WORK REQUIRED: Type out each record word for word. Pictures stay out.

TASK INPUTS:
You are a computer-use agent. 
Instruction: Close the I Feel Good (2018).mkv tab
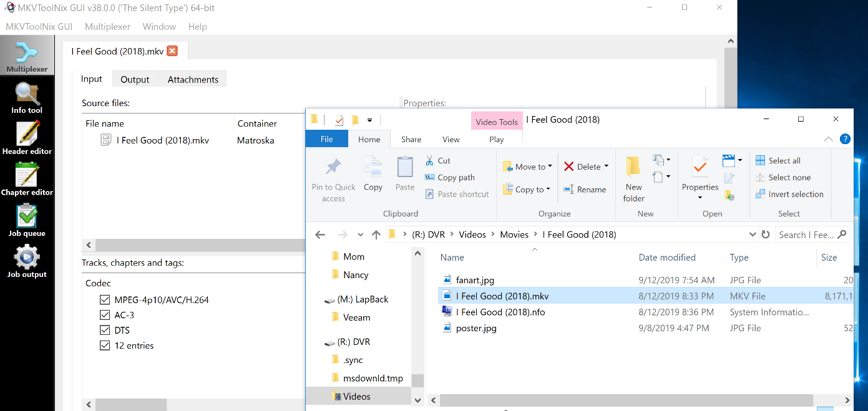click(172, 51)

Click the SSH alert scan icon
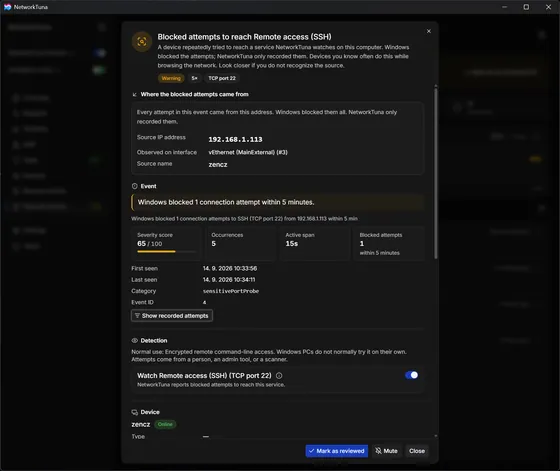coord(142,42)
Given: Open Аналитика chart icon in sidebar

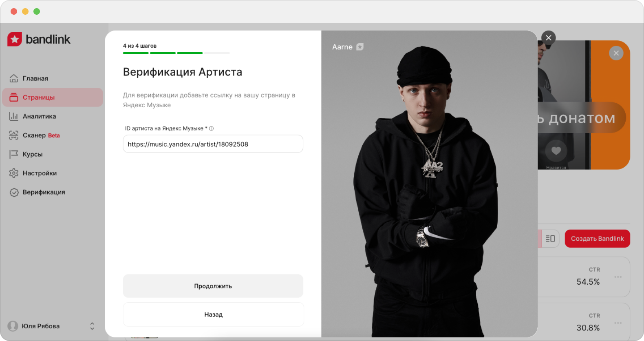Looking at the screenshot, I should pyautogui.click(x=14, y=116).
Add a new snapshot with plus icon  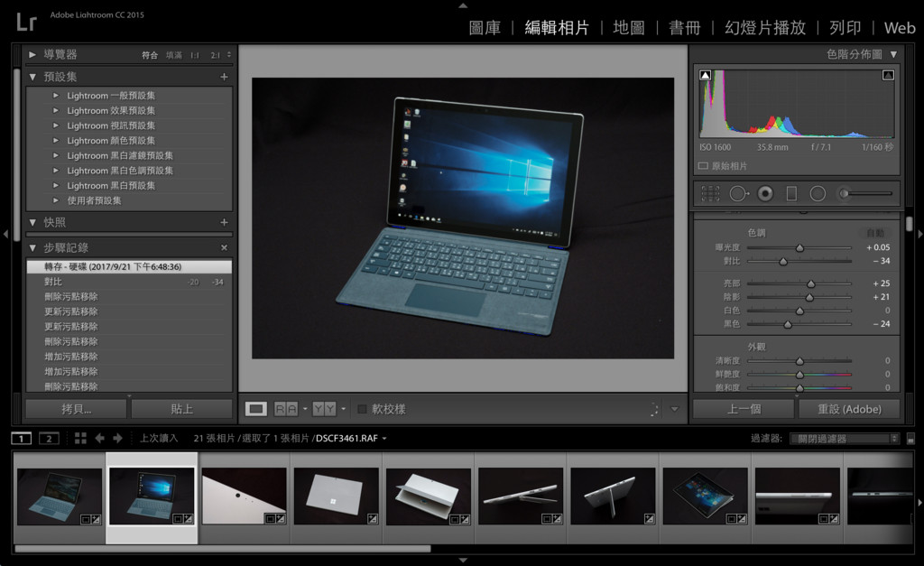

RESPONSE AREA:
You are a computer-use agent. 
Instruction: Close the I Feel Good (2018).mkv tab
click(172, 51)

Click the SSH alert scan icon
coord(142,42)
Given: Open Аналитика chart icon in sidebar

Looking at the screenshot, I should pyautogui.click(x=14, y=116).
Add a new snapshot with plus icon  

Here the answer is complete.